● Problem description
Rewrite every one of the items below with "sword" changed to "blade", keeping all other text the same.

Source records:
-.-.-
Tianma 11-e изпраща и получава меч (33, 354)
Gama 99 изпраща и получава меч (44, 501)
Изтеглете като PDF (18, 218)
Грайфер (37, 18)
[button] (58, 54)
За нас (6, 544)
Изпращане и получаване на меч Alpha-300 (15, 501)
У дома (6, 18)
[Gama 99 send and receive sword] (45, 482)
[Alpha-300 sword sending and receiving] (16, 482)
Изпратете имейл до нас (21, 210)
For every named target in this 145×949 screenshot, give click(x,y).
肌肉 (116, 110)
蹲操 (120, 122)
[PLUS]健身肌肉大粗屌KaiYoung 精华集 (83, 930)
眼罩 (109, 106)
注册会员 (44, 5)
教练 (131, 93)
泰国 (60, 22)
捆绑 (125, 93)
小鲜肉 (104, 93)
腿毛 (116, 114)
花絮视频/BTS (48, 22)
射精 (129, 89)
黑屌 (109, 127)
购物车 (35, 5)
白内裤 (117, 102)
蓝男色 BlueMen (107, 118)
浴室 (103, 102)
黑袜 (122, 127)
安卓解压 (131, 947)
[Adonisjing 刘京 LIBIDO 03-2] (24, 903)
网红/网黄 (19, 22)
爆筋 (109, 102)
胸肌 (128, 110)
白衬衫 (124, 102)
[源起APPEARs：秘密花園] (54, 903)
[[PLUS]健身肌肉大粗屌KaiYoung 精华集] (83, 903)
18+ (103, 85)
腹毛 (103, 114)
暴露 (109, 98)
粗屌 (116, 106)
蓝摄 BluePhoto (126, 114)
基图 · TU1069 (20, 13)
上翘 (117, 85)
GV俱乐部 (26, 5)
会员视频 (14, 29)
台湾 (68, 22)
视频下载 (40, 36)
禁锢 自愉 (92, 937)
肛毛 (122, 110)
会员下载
-.-.-
● Answer below
Tianma 11-e изпраща и получава меч (33, 354)
Gama 99 изпраща и получава меч (44, 501)
Изтеглете като PDF (18, 218)
Грайфер (37, 18)
[button] (58, 54)
За нас (6, 544)
Изпращане и получаване на меч Alpha-300 (15, 501)
У дома (6, 18)
[Gama 99 send and receive blade] (45, 482)
[Alpha-300 blade sending and receiving] (16, 482)
Изпратете имейл до нас (21, 210)
For every named target in this 145×949 screenshot, give click(x,y).
肌肉 (116, 110)
蹲操 (120, 122)
[PLUS]健身肌肉大粗屌KaiYoung 精华集 (83, 930)
眼罩 (109, 106)
注册会员 (44, 5)
教练 (131, 93)
泰国 (60, 22)
捆绑 (125, 93)
小鲜肉 (104, 93)
腿毛 (116, 114)
花絮视频/BTS (48, 22)
射精 (129, 89)
黑屌 (109, 127)
购物车 (35, 5)
白内裤 (117, 102)
蓝男色 BlueMen (107, 118)
浴室 (103, 102)
黑袜 (122, 127)
安卓解压 (131, 947)
[Adonisjing 刘京 LIBIDO 03-2] (24, 903)
网红/网黄 (19, 22)
爆筋 (109, 102)
胸肌 (128, 110)
白衬衫 (124, 102)
[源起APPEARs：秘密花園] (54, 903)
[[PLUS]健身肌肉大粗屌KaiYoung 精华集] (83, 903)
18+ (103, 85)
腹毛 (103, 114)
暴露 (109, 98)
粗屌 (116, 106)
蓝摄 BluePhoto (126, 114)
基图 · TU1069 (20, 13)
上翘 (117, 85)
GV俱乐部 (26, 5)
会员视频 (14, 29)
台湾 (68, 22)
视频下载 (40, 36)
禁锢 自愉 (92, 937)
肛毛 (122, 110)
会员下载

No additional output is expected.